2024年02月18日 00時04分28秒 | 札幌国際芸術祭
 行ってきました。

 IEIE ってなんだ?
 会場は北大の工学研究院ってあるけど、たどり着けるの?
 副題は「去年、鴎島で」じゃなくて「去年、鷗島で」と、正しい漢字で書いてくれないかな?

…と、見る前は不安と不満がにじんでいたのですが、会場にはあっさり着くことができました。

(ちなみに、IEIE とは、“Island Eye Island Ear” の頭文字。SIAF のサイトには「1974年にデーヴィッド・チュードア、中谷芙二子、ジャクリーン・モニエらがE.A.T.のサポートのもとで構想し、長期にわたって取り組んだものの実現には至らなかった、孤島を丸ごと楽器化するという壮大なスケールのコンサート計画です。」と説明があります。中谷さんは宇吉郎の娘で札幌生まれ。2014年の札幌国際芸術祭で「霧の芸術」を発表した前衛芸術家です)



 順路はかんたんです。

 地下鉄南北線の北12条駅を降りて、北海道大学のキャンパスに入り、有名なイチョウ並木を西に向かって歩きます。



 北大キャンパスの中央を南北に貫くメインストリートを渡ると、正面右手に、工学部の建物が見えてきます。

 6階だか7階建ての、モダニスムの権化のようなビルディングです。



 そちらには行かず、正面左手へ行く道に入るとすぐに
「共用実験棟 都市建築スタジオ棟・オープンラボ」
という、ガラス張りの2階建てが現れます。



 2階部分が空中に突き出していて、崩れてきたりしないのかな? と思っちゃいます。



 実は、この玄関よりも、少し右手(西側)にある入り口から入ったほうが、話がスムーズです。
 右手入り口から、階段をすぐに2階に上ると、VRシアターがあります。



 直径8メートル。
 周囲360°を映像が取り囲む、斬新な体験ができます。
 
 
 
 ここで上映されるのは、昨年11月、マリエンバードならぬ檜山管内江差町の「かもめ島」で撮影されたもの。
 現地に特殊なスピーカーを持ち込み、そこで音を流しながら撮っているので、映像では見えない汽笛やカモメの鳴き声なども入っているそうです。脳がバグりそうですが、先日の大通公園2丁目ほどの衝撃はありません。

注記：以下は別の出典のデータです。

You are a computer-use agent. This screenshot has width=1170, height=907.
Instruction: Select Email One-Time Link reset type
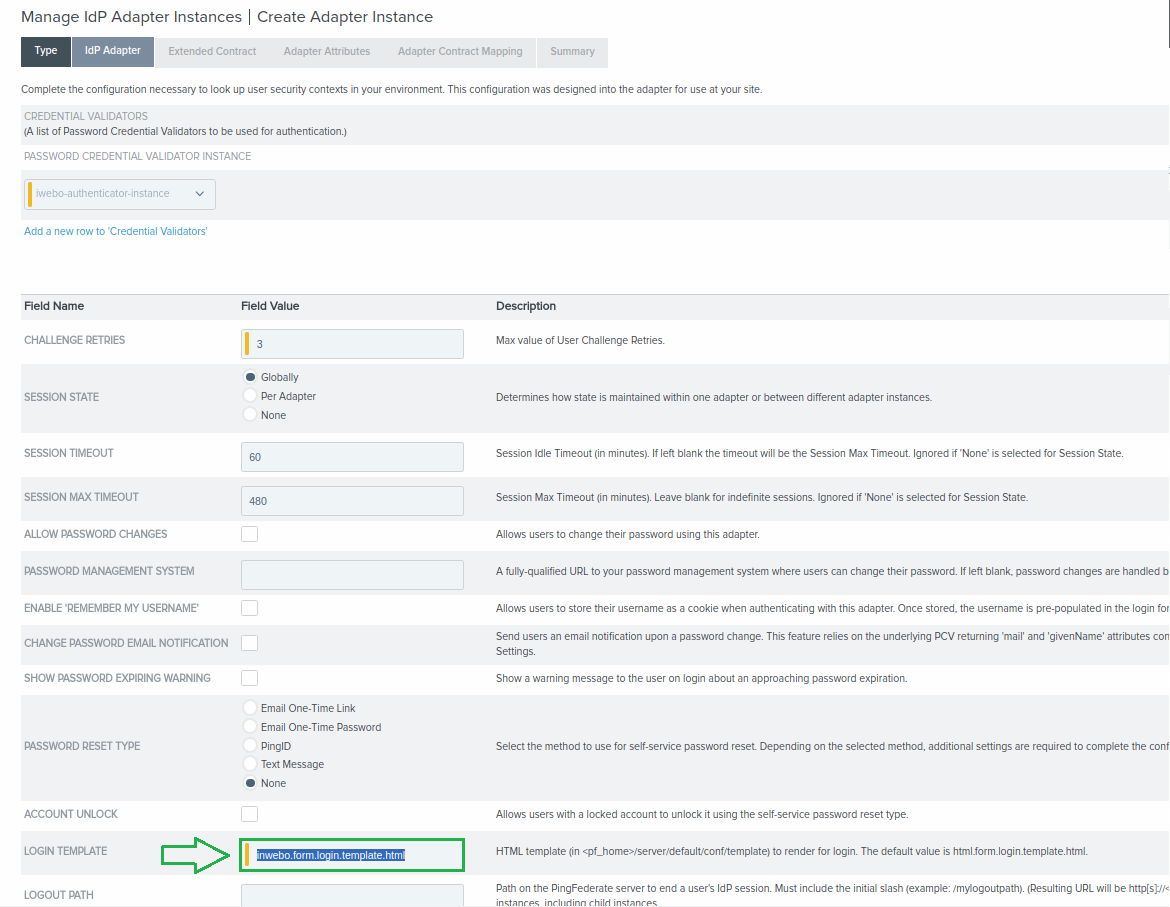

 映像は1本30分で、かもめ島全体を一周するのに4本分かかっています。つまり、全部見ようとすると2時間かかるらしいです(筆者は30分弱で出てきた)。
 撮影時に持ち込んだ、指向性の強い特殊な筒型のスピーカーは6台あり、全方向が撮れるカメラの位置に応じて、設置場所を移しています。同じスピーカーが2台、会場に真向かいに置かれて、映像にも登場するのはおもしろく感じられます。
 会場内のスピーカーは、片方はほとんど無音で、もう片方からは女性のしゃべり声がずっと続いていました。ニシン漁や江差追分、画面に出てくる千畳敷などについて話していたようですが、指向性が非常に強いので、はっきりとはわかりません。

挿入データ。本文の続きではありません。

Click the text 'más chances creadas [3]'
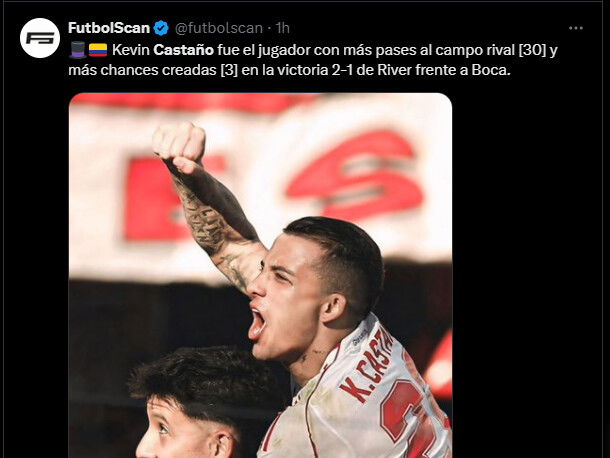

(これはネタバレになりますが、女性の声などは、会場内の特殊なスピーカーからではなく、スクリーンの後ろ側に置いてあるスピーカーから流れています)


 1960~70年代に花開いた前衛芸術へのリスペクトというのは、これまでも札幌国際芸術祭を含む多くの芸術祭で表明されていますが、今回のSIAF2024ではこれがほとんど唯一かなという気がしています。
 ただね、個人的には、もともとのチュードア(米国人の前衛音楽家なのに、なぜか日本では「チューダー」ではなくドイツ語っぽく表記されることが多い)の
「孤島をまるごと楽器化する」
っていうのが、なんかなじめないんですよ。西洋的な強引さというか、全能感というか、自然を人間が思うままにエイヤッと変えてやるぜっていう、そんなノリを感じてしまうわけです。
 SIAFラボでは、道内の無人島をあちこちまわったり、札幌のモエレ沼で実現できないか現地で調査したり、長年にわたって取り組みを続けていたようですが。

 2020年代のいま、人間やアーティストがすべきことは、多大な労力をかけて自然を改編することではなくて、前回の札幌国際芸術祭SIAF2017での鈴木昭男点音おとだて」のように、その場に存在する音そのものを肯定していくことではないかと思うのです。

 島に立って、耳を澄ませば、きっと何かの音が聞こえます。
 波が砕ける音かもしれないし、鳥の鳴き声かもしれません。
 あえて楽器を持ち込まなくても、それが島の音楽なのです。

 
 なお「VRシアター」ですが、ゴーグルなどをかける面倒がありません。
 その分、だれが見ても同じ映像で、ゴーグル型バーチャル・リアリティーのような没入感もないです。
 そのため芸術祭でよくあるマルチスクリーン型作品に似ていると言えば似ています。

 あと、もうひとつだけ書いておくと「Virtual Reality」という語は、チュードアのパートナーだった詩人が彼に勧められて手がけた演劇論の英訳の中で、最初に登場するのだそうです。